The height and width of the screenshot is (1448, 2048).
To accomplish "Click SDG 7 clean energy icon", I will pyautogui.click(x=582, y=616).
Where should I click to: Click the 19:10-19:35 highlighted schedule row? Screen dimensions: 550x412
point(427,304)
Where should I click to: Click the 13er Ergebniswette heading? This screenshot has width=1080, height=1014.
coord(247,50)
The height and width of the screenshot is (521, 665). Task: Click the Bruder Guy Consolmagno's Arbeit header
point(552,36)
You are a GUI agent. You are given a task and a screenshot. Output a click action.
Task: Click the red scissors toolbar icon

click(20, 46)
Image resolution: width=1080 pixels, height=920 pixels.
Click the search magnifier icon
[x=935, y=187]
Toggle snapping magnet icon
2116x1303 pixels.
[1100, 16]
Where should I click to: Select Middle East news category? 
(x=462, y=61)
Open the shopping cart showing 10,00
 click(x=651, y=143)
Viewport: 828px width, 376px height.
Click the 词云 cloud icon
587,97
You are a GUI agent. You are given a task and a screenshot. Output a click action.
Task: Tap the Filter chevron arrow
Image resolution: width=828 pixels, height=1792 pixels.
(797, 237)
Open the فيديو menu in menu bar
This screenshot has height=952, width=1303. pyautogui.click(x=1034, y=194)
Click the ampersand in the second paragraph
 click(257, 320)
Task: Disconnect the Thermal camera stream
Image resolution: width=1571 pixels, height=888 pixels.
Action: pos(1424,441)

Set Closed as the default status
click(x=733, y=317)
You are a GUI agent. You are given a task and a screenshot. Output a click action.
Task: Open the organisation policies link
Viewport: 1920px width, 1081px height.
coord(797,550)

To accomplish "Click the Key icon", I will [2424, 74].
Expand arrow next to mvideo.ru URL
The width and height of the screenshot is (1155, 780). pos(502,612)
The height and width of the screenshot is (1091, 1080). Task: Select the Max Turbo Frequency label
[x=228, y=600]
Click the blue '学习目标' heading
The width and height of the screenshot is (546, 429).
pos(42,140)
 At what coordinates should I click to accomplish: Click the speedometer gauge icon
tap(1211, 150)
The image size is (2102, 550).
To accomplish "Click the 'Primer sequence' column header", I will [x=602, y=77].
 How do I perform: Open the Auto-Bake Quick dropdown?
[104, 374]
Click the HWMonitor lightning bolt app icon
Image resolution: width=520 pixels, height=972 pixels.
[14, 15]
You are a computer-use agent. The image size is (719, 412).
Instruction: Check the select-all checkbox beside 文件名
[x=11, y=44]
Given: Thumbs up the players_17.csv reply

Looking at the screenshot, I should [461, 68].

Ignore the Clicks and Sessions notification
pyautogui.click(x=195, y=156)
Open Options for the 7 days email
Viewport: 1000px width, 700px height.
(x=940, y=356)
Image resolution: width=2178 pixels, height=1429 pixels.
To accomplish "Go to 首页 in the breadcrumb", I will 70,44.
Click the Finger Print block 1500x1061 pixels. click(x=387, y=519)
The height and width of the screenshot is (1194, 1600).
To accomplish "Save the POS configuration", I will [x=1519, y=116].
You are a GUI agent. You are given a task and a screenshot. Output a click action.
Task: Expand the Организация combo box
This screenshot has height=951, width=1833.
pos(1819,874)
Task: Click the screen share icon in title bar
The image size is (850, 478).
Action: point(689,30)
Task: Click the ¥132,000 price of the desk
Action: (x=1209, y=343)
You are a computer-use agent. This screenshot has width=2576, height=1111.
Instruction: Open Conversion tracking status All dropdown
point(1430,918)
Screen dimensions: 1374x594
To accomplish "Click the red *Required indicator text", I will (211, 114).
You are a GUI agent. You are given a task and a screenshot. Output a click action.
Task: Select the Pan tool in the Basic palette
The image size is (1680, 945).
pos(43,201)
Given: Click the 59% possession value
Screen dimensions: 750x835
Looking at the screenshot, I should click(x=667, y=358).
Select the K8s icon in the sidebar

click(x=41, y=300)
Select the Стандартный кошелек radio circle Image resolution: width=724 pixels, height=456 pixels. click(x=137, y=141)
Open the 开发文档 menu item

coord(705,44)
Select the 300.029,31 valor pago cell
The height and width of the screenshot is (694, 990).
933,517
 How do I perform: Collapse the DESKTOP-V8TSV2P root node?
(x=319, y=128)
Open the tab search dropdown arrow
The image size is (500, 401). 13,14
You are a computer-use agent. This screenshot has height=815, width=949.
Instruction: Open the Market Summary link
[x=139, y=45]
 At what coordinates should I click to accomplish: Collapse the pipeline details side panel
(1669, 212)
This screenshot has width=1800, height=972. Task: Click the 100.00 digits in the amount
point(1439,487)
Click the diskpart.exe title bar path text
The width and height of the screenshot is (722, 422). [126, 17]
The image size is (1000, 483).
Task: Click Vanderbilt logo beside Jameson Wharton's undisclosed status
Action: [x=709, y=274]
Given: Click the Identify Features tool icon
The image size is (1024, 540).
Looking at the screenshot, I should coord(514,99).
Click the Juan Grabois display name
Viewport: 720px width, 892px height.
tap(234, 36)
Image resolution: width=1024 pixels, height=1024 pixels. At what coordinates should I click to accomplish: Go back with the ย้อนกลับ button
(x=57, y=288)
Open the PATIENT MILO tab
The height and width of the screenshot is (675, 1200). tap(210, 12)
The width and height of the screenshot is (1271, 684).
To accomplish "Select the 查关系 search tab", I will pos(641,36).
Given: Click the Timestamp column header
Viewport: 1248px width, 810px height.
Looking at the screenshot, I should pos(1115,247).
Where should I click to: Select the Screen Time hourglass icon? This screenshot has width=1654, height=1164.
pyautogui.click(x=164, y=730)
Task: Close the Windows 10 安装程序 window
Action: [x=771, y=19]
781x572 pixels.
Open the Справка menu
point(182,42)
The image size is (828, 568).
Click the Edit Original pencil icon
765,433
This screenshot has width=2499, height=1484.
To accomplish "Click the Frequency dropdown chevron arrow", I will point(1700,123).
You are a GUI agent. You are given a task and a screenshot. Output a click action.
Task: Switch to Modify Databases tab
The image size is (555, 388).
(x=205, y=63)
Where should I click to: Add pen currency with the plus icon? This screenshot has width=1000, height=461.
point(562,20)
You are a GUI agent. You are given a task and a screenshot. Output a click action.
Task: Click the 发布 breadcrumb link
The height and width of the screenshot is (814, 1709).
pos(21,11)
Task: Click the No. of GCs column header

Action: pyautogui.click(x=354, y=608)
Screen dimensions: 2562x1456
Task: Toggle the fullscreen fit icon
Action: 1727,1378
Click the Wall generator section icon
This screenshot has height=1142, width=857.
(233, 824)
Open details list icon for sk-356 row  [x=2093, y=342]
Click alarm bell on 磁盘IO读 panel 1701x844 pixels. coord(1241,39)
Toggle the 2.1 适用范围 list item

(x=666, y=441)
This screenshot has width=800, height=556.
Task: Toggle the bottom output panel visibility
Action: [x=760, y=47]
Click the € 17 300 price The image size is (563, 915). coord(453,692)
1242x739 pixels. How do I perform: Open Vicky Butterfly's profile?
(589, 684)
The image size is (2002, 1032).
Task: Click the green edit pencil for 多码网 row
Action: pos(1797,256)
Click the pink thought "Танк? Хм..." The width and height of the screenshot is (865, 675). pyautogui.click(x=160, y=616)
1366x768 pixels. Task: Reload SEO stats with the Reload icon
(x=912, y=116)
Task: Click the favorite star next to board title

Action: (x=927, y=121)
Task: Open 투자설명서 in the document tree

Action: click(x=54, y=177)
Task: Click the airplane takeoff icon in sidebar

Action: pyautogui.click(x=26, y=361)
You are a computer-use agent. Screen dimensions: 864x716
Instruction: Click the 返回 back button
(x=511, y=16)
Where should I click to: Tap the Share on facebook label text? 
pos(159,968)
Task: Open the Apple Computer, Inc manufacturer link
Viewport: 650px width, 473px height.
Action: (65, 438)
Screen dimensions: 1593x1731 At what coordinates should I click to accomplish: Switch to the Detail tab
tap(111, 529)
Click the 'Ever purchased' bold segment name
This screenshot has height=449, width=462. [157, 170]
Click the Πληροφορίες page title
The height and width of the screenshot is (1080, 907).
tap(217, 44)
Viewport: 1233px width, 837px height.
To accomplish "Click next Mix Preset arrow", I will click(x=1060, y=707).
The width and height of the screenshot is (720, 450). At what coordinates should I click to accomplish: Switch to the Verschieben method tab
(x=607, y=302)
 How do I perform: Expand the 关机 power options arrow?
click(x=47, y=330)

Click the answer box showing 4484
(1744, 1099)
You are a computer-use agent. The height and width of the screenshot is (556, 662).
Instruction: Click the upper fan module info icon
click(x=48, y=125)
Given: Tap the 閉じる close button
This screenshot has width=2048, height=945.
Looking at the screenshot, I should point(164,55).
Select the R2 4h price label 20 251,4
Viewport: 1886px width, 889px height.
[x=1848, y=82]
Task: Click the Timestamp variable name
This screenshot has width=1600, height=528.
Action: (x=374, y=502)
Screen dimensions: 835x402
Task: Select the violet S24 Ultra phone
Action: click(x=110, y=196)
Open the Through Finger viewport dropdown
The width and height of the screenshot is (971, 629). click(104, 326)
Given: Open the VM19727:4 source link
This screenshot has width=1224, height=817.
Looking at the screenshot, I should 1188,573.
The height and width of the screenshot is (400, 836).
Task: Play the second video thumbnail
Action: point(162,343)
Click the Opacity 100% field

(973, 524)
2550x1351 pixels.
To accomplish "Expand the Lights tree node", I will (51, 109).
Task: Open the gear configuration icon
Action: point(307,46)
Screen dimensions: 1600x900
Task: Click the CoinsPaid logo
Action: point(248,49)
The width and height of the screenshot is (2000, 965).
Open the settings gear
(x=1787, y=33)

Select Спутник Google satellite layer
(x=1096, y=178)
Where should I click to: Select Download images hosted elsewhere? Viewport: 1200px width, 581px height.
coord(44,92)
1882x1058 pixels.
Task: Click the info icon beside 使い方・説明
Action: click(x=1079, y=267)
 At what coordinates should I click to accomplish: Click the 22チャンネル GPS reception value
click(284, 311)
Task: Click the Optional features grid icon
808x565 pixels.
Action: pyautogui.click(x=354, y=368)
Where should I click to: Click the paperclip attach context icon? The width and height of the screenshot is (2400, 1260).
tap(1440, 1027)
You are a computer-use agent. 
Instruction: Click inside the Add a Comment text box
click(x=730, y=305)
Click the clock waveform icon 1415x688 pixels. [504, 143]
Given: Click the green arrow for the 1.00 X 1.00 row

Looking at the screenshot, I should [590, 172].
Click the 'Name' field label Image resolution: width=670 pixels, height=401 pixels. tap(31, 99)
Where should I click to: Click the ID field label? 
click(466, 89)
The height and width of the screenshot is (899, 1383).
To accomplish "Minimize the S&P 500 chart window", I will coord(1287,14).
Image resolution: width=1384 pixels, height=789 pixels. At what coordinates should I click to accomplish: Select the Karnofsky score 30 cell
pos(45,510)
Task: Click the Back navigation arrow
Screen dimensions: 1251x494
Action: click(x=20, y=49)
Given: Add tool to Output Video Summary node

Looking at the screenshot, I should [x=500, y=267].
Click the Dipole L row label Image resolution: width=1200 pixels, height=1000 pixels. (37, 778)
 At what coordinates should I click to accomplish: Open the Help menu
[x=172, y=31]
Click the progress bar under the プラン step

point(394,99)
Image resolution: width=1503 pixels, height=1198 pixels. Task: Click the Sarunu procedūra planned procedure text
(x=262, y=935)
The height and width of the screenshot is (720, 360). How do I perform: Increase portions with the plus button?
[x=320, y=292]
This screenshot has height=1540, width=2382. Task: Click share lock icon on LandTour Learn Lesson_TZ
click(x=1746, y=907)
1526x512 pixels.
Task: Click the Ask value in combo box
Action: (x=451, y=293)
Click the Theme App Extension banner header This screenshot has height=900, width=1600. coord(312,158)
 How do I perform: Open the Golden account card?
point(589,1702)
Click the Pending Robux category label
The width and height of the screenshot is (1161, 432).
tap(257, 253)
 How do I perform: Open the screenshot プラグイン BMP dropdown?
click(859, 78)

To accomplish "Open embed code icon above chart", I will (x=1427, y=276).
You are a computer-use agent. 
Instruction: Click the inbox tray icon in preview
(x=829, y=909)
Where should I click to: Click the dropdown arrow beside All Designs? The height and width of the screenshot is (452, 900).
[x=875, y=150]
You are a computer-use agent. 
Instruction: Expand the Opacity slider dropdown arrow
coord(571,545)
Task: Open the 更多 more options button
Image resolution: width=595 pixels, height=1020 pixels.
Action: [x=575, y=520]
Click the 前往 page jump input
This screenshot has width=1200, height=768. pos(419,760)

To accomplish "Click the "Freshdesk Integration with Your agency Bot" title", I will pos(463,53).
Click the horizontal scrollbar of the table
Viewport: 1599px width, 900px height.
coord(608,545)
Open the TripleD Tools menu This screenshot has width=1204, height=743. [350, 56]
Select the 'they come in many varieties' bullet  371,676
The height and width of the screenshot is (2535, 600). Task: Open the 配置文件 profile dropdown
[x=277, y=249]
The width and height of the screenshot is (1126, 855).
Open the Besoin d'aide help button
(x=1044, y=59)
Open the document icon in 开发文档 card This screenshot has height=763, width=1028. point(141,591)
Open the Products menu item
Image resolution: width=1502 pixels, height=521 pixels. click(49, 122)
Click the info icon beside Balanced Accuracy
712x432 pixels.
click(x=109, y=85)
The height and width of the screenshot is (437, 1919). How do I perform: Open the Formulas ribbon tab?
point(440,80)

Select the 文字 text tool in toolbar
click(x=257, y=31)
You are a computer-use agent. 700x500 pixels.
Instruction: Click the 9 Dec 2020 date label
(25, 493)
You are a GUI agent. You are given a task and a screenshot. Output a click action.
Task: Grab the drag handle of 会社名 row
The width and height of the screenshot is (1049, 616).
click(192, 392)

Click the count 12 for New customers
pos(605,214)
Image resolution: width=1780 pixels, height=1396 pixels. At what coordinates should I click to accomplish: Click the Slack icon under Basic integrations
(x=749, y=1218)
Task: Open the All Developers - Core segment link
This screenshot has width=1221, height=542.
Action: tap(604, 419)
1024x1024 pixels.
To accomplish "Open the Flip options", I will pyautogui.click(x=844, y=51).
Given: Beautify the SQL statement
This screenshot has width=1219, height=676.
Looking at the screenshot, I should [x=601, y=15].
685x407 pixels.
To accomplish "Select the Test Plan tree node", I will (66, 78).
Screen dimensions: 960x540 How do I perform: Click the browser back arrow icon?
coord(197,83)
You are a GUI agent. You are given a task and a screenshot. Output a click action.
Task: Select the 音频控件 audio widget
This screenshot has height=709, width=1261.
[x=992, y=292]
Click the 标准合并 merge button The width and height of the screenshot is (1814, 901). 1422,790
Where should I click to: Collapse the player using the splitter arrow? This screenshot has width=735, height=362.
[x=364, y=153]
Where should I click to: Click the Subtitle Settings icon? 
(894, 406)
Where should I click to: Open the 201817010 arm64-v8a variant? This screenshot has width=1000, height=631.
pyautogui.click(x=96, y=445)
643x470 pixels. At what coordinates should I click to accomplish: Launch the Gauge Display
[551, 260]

• **SHORT PROBLEM**
Print the entries above, from the line containing "2550x1351 pixels." through the line containing "Action: click(x=1079, y=267)", reproducing each line character for character.

• **CORRECT RESPONSE**
2550x1351 pixels.
To accomplish "Expand the Lights tree node", I will (51, 109).
Task: Open the gear configuration icon
Action: point(307,46)
Screen dimensions: 1600x900
Task: Click the CoinsPaid logo
Action: point(248,49)
The width and height of the screenshot is (2000, 965).
Open the settings gear
(x=1787, y=33)

Select Спутник Google satellite layer
(x=1096, y=178)
Where should I click to: Select Download images hosted elsewhere? Viewport: 1200px width, 581px height.
coord(44,92)
1882x1058 pixels.
Task: Click the info icon beside 使い方・説明
Action: click(x=1079, y=267)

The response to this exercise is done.